Whether it's hardware that wears out, machinery that breaks down, or components whose efficiency and purpose have become obsolete in the face of new technology - there's always something.
It's romantic to think of restoring an old, elegant, historic house. When I was little, I loved old Victorian houses, and I loved reading stories that featured deserted old houses, where heroines like Nancy Drew uncovered the mystery within the spooky old-fashioned rooms of Blackwood Hall.
Put in proper context, though, the houses in those books I loved in the 1960s were not, in fact, centuries-old historical masterpieces. They were typical domestic structures perhaps 50 - 70 years old at the time the books were set in.

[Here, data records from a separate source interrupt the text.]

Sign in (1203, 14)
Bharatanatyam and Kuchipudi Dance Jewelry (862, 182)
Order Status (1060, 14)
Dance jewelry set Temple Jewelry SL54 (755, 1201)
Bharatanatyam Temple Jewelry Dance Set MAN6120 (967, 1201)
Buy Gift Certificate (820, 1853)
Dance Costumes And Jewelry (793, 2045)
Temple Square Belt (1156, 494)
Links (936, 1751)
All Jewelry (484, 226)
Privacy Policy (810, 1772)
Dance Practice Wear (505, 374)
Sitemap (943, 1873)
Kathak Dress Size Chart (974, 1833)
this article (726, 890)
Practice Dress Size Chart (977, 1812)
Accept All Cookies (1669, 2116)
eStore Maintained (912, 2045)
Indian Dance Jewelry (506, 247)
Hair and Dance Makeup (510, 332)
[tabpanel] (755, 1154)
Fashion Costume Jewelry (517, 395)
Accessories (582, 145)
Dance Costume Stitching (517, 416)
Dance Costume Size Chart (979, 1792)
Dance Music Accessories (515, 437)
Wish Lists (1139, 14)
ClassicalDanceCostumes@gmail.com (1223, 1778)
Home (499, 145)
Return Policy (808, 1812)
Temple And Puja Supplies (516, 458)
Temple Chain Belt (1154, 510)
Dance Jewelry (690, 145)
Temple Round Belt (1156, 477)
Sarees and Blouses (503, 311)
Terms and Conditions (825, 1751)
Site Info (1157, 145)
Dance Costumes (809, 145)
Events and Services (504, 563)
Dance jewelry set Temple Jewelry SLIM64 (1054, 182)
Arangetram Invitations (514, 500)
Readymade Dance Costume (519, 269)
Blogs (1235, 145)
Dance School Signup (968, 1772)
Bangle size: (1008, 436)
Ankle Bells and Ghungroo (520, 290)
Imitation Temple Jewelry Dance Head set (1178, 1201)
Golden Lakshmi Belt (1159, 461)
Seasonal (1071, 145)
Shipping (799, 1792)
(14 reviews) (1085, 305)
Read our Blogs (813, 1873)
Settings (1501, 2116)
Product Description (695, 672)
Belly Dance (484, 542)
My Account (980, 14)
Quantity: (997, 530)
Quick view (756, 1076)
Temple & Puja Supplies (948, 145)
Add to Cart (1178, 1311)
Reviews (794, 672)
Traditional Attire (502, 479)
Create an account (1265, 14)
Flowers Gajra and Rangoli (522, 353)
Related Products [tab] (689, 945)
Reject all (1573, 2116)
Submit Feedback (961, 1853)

Bunker Hill house, Library of Congress Historical American Building Survey collection
Click to "embiggen" for wonderful detail
Click to "embiggen" for wonderful detail
The kids in "Gone Away Lake" were simply seeing the architecture of their grandparents' time. The rambling and deserted house Mary Lennox roamed in the turn-of-the-century "A Secret Garden" was probably only 50 years old, to her.
But fashions in architecture change, and by the mid-Twentieth Century, Victorian houses were considered out of style, embarrassing, and tacky.
You can see this in film and TV, too. Abbot and Costello's haunted houses had probably been built around the same time Bud and Lou had been born - Abbot's birth was in 1895. But they were pictured as shambling horrors.
The old house was considered as outmoded and lame as we consider Levittown's ticky-tacky little boxes today. Or a '70s A-Frame with earth-tone tiles and shag carpet.
So here we are in 2010, and my house, built in 1961, is now almost 50 years old itself. Does it look like "This Old House" romantic fantasy I always longed for?
Well, no. It's a low-slung, flat-roofed split level, with jalousie windows, stuccoed walls, and vertical wood paneling. It style apes the International Style of Richard Neutra and Rudolph Schindler of a few decades prior to its construction. I will concede it does so gracefully, and the house is pleasing to live in.
But as far as a homeowner's chores go, it might as well be a shambling turretted Victorian wreck. Since we bought the house 13 years ago, we've replaced the kitchen appliances and cabinets. We've replaced some 20 of its windows, but there's another 20 to go. When we moved in, there were still dial telephones hard-wired into the walls - we had to have proper phone jacks put in. We had the wooden railings on the deck rebuilt, since the wood was rotting and becoming dangerous.
We also put off more costly system replacements - the '60s-era electric furnace is about as efficient and effective as having a giant toaster in the basement. The bathroom is woefully out of date. And what keeps me awake some nights is thinking about the septic tank - which may fail at any time.
After thirteen years, it's also obvious that a fresh paint job will soon be necessary, but first we should replace some of the wooden siding where woodpeckers have drilled holes - and I guess that indicates a need to check for termites.
Right now those big projects are out of reach, so we keep going on day to day with a sort of triage approach. We repair that which is critical and necessary. Case in point - the stairs to our back deck are the kind made of concrete slabs cantilevered on steel beams.
One day our grown son was thundering down the steps when a chunk of paver broke off beneath his feet. We spent a week or so blocking off access to the stairs while we searched building supply houses for replacement slabs, and the Yellow Pages for a welder who could attach them. We even laid in a supply of spares in case it happened again.
When you think of restoring an old house, you think of painstakingly refinished intricately carved woodwork, not welding exposed-aggregate concrete slabs.
But it's a good thing we did that. Because just this Saturday, I tried to turn the '60s-era brushed aluminum doorknob to open our front door. It stuck fast. It had been sticking a bit lately, annoyingly, so I asked [The Man I Love] to give it a try.
No luck. It won't budge.
We've spent the last three days going up and down the back steps to get in and out of our house. It's no fun with a carload of groceries. Today I'm waiting for a locksmith to come. I warned him we'd probably need a replacement doorknob.
I wonder how much this is going to cost.
And I wonder what's going to break next.